Recently smoked my second brisket on my oklahoma joe highland. This one has stumped me as I was prepared to have this take upwards of 18 hours. Started at 9pm at 230 degrees with a couple of temp fluctuations that never went above 260 for any length of time. This brisket went to 165 within almost 2 hours and reached 195 between the point and flat within 5 hours. Was done so fast had to wrap and in towel and cooler until next day as we meant to have for dinner. To my surprise we found the brisket to be very tender and would have to rate the taste an overall good rating. How is it possible for this packer to have cooked so fast and without a stall at all?


----------



## SmokinAl (Oct 24, 2016)

It happens. Every piece of meat is different.

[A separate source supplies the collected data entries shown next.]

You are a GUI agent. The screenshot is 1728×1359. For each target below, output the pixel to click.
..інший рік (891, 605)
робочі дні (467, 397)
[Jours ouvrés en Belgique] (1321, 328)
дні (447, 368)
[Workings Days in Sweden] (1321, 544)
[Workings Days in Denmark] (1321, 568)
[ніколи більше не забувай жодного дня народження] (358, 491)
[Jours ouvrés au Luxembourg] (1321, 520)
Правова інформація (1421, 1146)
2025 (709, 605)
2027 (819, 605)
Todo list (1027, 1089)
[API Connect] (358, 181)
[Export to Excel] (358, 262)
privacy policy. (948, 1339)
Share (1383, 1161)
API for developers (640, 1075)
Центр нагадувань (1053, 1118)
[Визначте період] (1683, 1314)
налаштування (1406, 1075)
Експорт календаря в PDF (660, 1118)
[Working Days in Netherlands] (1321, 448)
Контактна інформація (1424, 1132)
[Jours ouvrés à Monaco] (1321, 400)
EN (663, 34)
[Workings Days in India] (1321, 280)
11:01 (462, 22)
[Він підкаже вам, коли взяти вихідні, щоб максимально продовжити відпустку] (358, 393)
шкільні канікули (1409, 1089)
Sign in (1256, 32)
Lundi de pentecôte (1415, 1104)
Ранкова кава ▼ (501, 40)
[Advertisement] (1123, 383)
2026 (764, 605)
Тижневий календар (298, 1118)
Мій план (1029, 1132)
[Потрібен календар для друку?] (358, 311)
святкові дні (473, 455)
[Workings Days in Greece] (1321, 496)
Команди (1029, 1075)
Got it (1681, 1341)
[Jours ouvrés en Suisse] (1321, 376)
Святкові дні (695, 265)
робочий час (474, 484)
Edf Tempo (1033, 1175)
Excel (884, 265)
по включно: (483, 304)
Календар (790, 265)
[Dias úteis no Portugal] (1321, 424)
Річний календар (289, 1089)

But your right, that is very fast.

Al


----------



## betaboy (Oct 24, 2016)

That is speedy! Sounds/looks like it still turned out good for you though!


----------



## hardcookin (Oct 25, 2016)

What was you using for fuel...Wood/charcoal?
5 hours is pretty fast for a 12lb brisket. Looks like you have a nice bark on your brisket.


----------



## wade (Oct 25, 2016)

It is not just the final temperature that is important when cooking brisket, it is how long it is at or around that temperature. As you wrapped it in the cooler overnight the wrapped storing time was all part of the cooking process. In effect although you are only counting the "cooking" time from 9pm till 1am (5 hours), it was actually continuing to cook, breaking down the collagen, for a significant portion of the resting time - anything up to a further 12 hours. If you had tried to cut and serve it after only the first 5 hours I think you would have been very disappointed.


----------